[Data entries]
=== Begin Enclosure ===

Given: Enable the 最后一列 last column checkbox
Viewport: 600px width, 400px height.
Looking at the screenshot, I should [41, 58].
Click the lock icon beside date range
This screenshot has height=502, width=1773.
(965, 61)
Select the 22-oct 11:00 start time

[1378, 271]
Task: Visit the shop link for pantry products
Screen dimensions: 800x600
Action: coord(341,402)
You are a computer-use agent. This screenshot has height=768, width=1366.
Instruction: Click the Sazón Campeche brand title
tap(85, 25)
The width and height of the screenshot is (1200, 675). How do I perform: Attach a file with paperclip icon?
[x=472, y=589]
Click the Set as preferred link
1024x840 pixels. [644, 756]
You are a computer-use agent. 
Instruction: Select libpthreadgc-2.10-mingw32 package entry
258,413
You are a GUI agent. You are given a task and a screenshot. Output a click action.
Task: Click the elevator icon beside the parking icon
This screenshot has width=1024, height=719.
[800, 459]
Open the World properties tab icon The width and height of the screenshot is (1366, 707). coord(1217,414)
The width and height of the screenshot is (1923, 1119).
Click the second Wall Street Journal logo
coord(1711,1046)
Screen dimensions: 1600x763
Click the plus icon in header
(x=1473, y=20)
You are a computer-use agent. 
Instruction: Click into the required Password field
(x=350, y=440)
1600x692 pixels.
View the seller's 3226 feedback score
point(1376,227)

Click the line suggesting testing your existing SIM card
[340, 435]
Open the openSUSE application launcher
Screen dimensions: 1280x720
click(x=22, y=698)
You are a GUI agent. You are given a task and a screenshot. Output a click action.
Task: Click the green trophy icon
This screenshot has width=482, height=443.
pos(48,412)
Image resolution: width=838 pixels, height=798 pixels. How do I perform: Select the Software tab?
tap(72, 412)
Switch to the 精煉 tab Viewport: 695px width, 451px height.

=== End Enclosure ===

• _TASK DETAILS_:
The answer must be the complete set of entries, retyped exactly.

• _RESULT_:
Given: Enable the 最后一列 last column checkbox
Viewport: 600px width, 400px height.
Looking at the screenshot, I should [41, 58].
Click the lock icon beside date range
This screenshot has height=502, width=1773.
(965, 61)
Select the 22-oct 11:00 start time

[1378, 271]
Task: Visit the shop link for pantry products
Screen dimensions: 800x600
Action: coord(341,402)
You are a computer-use agent. This screenshot has height=768, width=1366.
Instruction: Click the Sazón Campeche brand title
tap(85, 25)
The width and height of the screenshot is (1200, 675). How do I perform: Attach a file with paperclip icon?
[x=472, y=589]
Click the Set as preferred link
1024x840 pixels. [644, 756]
You are a computer-use agent. 
Instruction: Select libpthreadgc-2.10-mingw32 package entry
258,413
You are a GUI agent. You are given a task and a screenshot. Output a click action.
Task: Click the elevator icon beside the parking icon
This screenshot has width=1024, height=719.
[800, 459]
Open the World properties tab icon The width and height of the screenshot is (1366, 707). coord(1217,414)
The width and height of the screenshot is (1923, 1119).
Click the second Wall Street Journal logo
coord(1711,1046)
Screen dimensions: 1600x763
Click the plus icon in header
(x=1473, y=20)
You are a computer-use agent. 
Instruction: Click into the required Password field
(x=350, y=440)
1600x692 pixels.
View the seller's 3226 feedback score
point(1376,227)

Click the line suggesting testing your existing SIM card
[340, 435]
Open the openSUSE application launcher
Screen dimensions: 1280x720
click(x=22, y=698)
You are a GUI agent. You are given a task and a screenshot. Output a click action.
Task: Click the green trophy icon
This screenshot has width=482, height=443.
pos(48,412)
Image resolution: width=838 pixels, height=798 pixels. How do I perform: Select the Software tab?
tap(72, 412)
Switch to the 精煉 tab Viewport: 695px width, 451px height.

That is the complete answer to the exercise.